Reed has a lot to be excited about. The Welsh government has just given consent for his Siemens-owned company to build the 10 MW Skerries Tidal Stream Array, Wales’ first commercial tidal energy farm and one of the largest to be consented in the UK, which leads the global wave and tidal market. Following commissioning, the array, located off the northwest coast of Anglesey in North Wales, is planned to consist of five 2 MW SeaGen tidal stream turbines in an area about 1 km off the Anglesey coast close to the port of Holyhead, in water depth of approximately 20-40 meters.
“The entire industry is rooting for this project because it will prove the potential” of tidal arrays, said Reed, who has worked on the SeaGen turbine for four years, from design through production. SeaGen is the first proven full-scale commercial tidal turbine developed by MCT. A previous project has been operational in Northern Ireland’s Strangford Lough since 2008.
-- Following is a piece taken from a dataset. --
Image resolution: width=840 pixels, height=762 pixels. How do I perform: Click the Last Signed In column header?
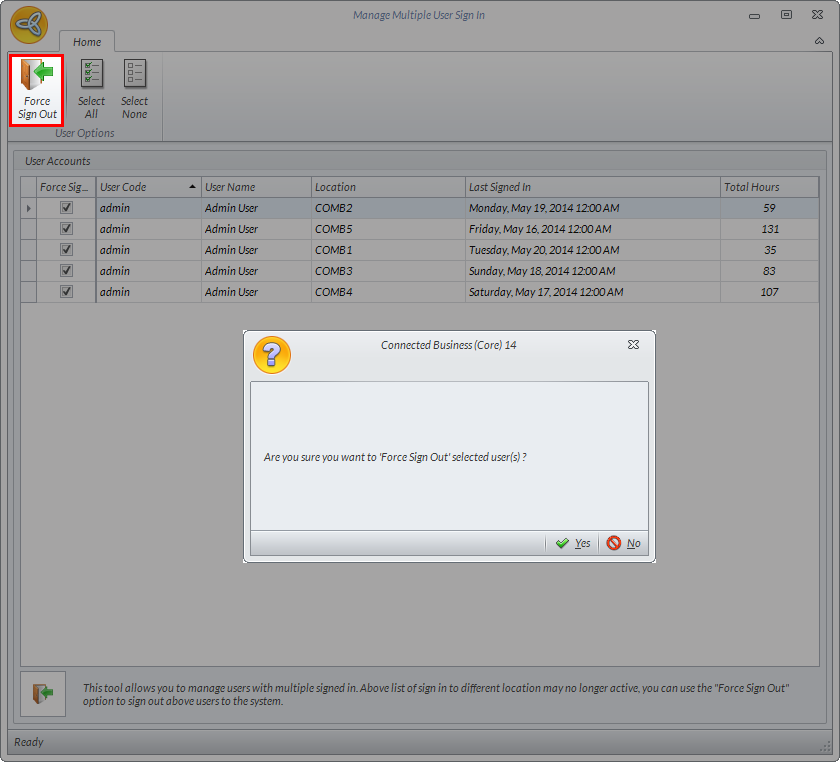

And another project developer, MeyGen, currently working with Andritz Hydro Hammerfest on 1.4 MW turbines, has secured a lease agreement from the Crown Estate for the area that lies in the channel between the island of Stroma and the northeasterly tip of the Scottish mainland, encompassing around 3.5 km2 of fast-flowing water. The company’s goal is to deliver a fully operational 398 MW tidal energy plant by 2020. In 2012 MeyGen secured 253 MW of grid capacity and began upgrading transmission lines to provide a 15 MW grid connection point in a new substation at Gills Bay, scheduled for commissioning in July 2014.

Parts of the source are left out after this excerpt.